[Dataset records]
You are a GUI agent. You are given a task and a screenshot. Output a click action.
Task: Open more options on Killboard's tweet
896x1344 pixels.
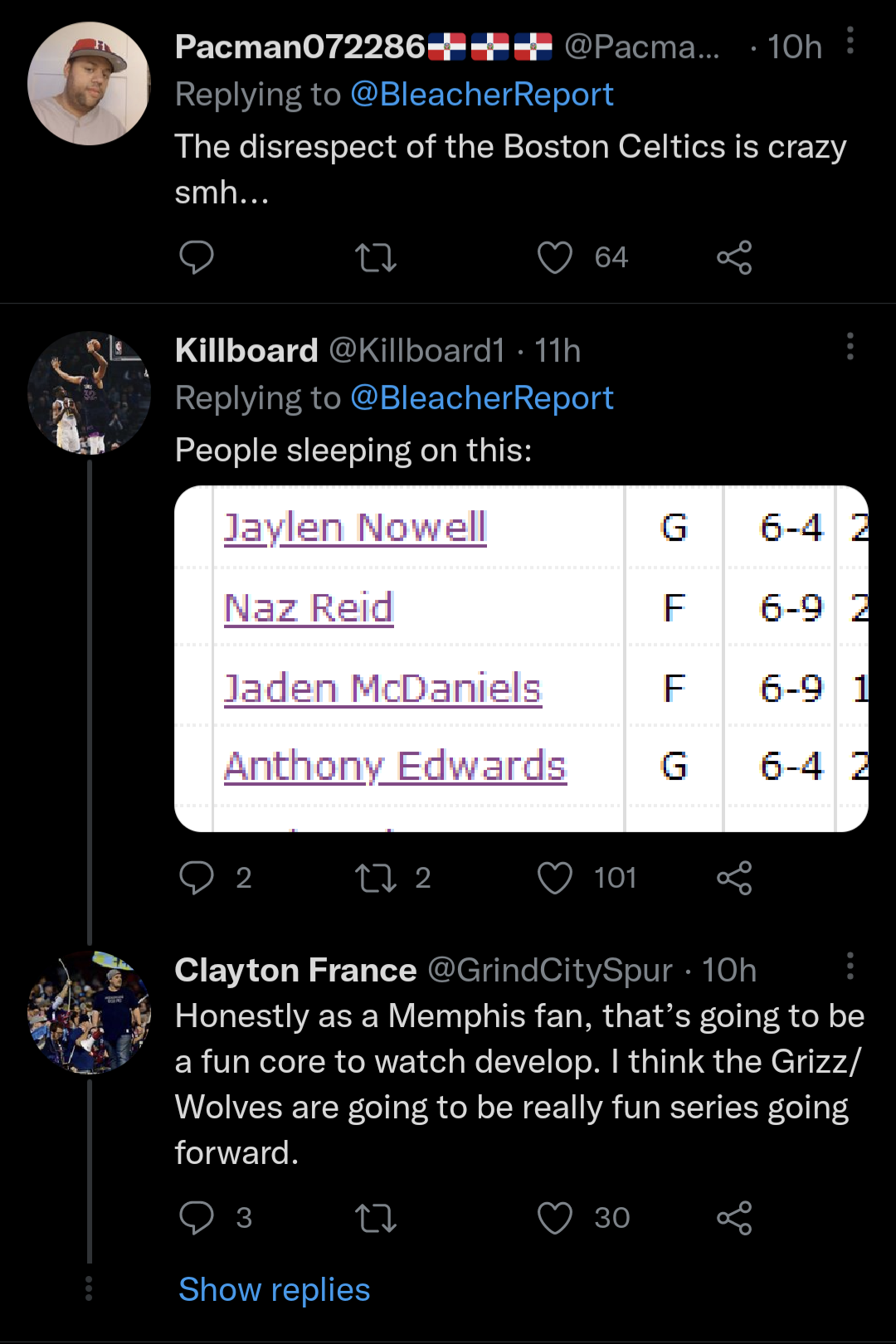(850, 346)
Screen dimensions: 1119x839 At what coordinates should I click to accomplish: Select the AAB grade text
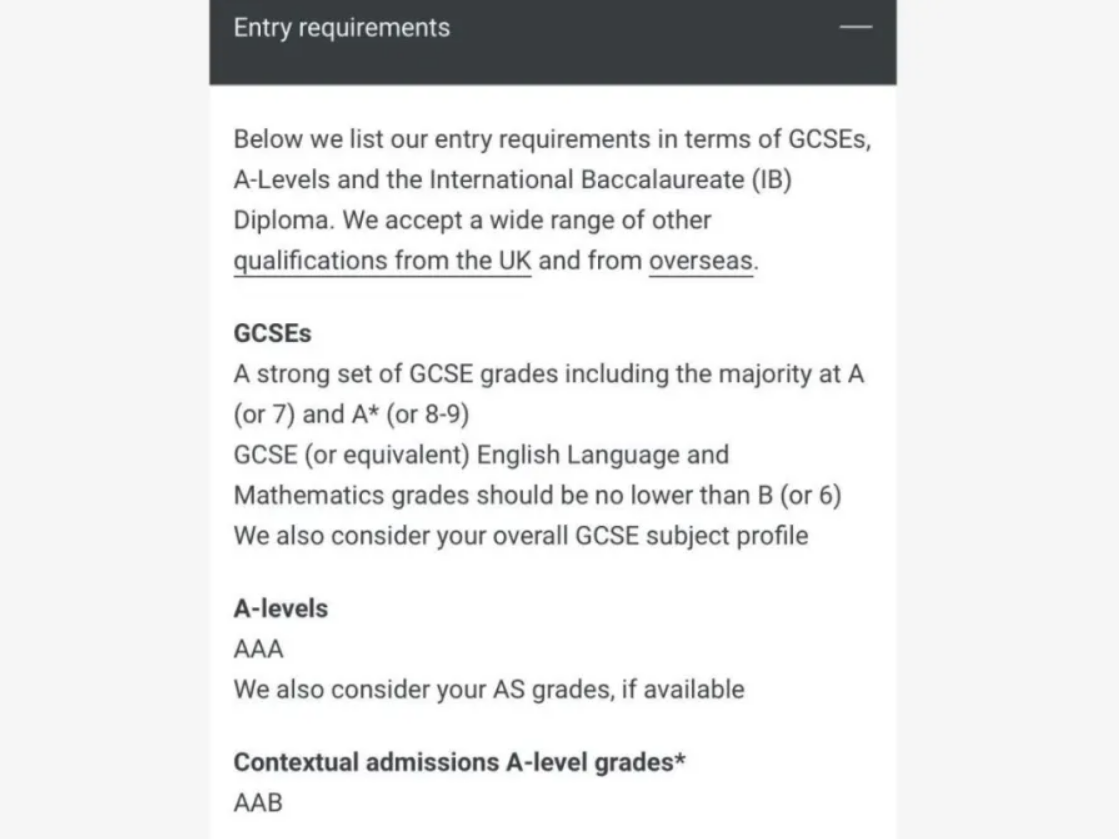[x=258, y=803]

# [Requirement]
All entries must be output unchanged, with every picture omitted.

# [Answer to this problem]
You are a GUI agent. You are given a task and a screenshot. Output a click action.
Task: Open more options on Killboard's tweet
896x1344 pixels.
(850, 346)
Screen dimensions: 1119x839 At what coordinates should I click to accomplish: Select the AAB grade text
[x=258, y=803]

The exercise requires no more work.